Concepts Through Examples

Introductory Example

The best way to learn simulation is through an example.

Suppose you want to invest $1,000 (call this \(P_0\)) in the US stock market for one year. You invest in a mutual fund that tries to produce the same return as the S&P500 Index. Let’s keep this example basic and only work with annual return. The price after one year can be calculated as follows:

\[ P_1 = P_0 \times (1 + r_{0,1}) \]

The term \(r_{0,1}\) refers to the annual return from time point 0 to time point 1. Let’s assume annual returns follow a Normal distribution with a historical mean of 8.79% and a standard deviation of 14.75%.

Let’s see how we would simulate this problem in each of our softwares!

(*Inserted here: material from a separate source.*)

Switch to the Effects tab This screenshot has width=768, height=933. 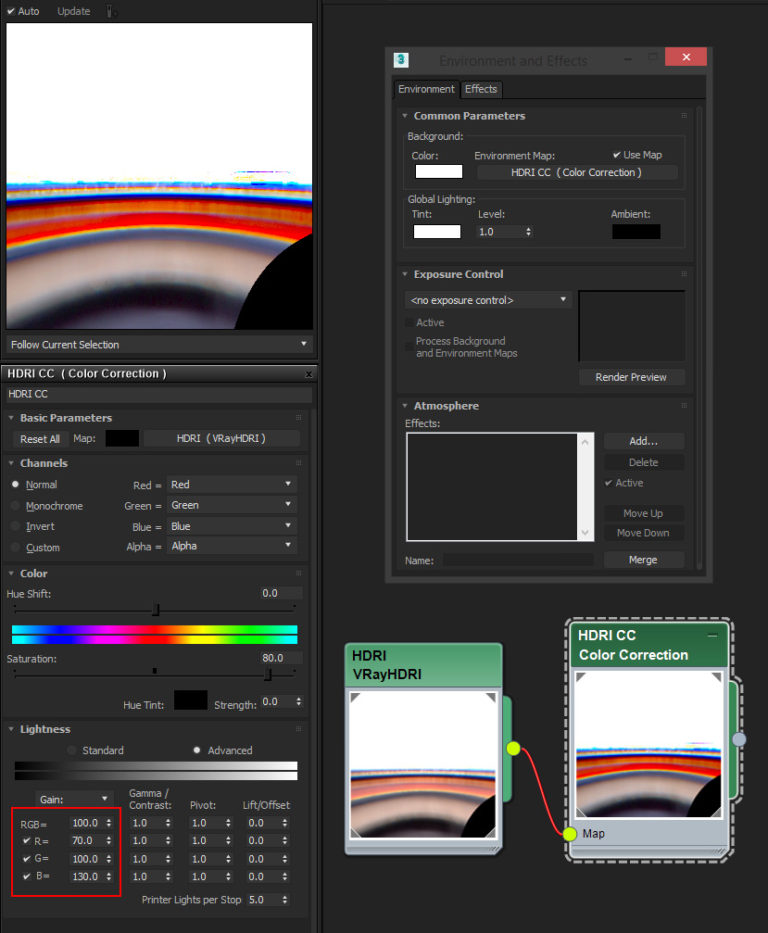[x=481, y=89]
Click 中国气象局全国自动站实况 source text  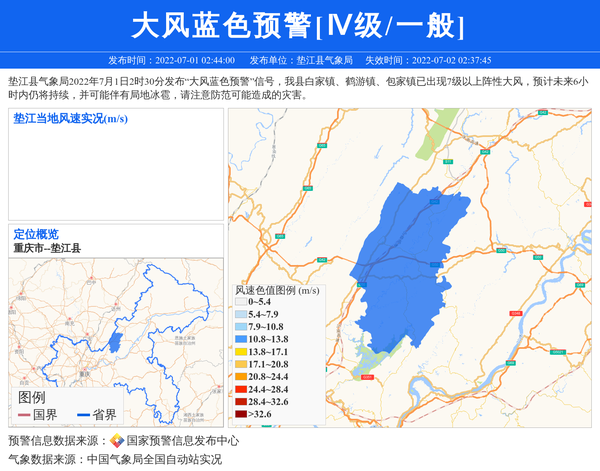pos(154,460)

How did we select the normal distribution for our returns? Is that a good guess of a distribution? That we will need to find out in our next section.

Distribution Selection

When designing your simulations, the biggest choice comes from the decision of the distribution on the inputs that vary. There are 3 common methods for selecting these distributions:

  1. Common Probability Distribution

  2. Historical (Empirical) Distribution

  3. Hypothesized Future Distribution

Common Probability Distribution

Typically, we assume a common probability distribution for inputs that vary in a simulation. We did this in our above example where we just assumed returns followed a normal distribution. When selecting distributions, we need to first decide if our variables are discrete or continuous in nature. A discrete variable take on outcomes that you can list out (even if you can not list all of them). Continuous variables on the other hand take on any possible value in a interval (even if the interval is unbounded).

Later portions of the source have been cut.